Try it
Exact transcription of the data below is required, without the images.

==*==

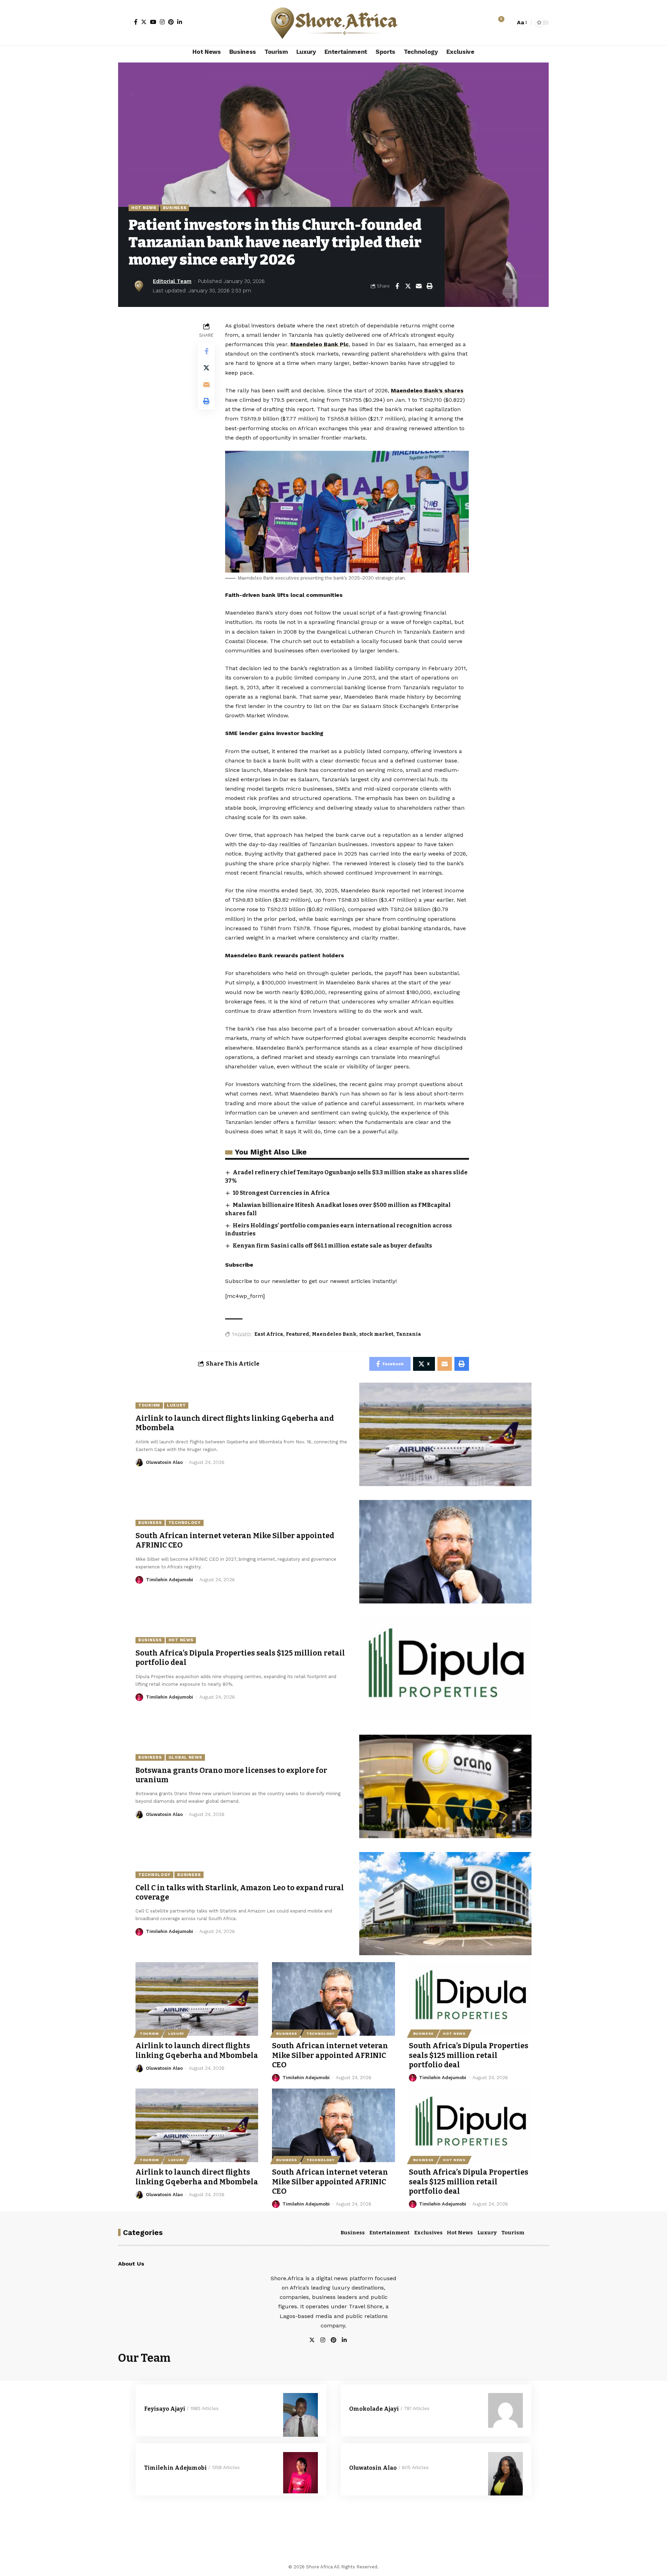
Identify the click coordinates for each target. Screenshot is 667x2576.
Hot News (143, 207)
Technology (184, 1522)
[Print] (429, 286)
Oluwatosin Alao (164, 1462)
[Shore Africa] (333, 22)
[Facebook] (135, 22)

==*==

Solved problem
Identify the click coordinates for each target. Screenshot is 667x2576.
Hot News (143, 207)
Technology (184, 1522)
[Print] (429, 286)
Oluwatosin Alao (164, 1462)
[Shore Africa] (333, 22)
[Facebook] (135, 22)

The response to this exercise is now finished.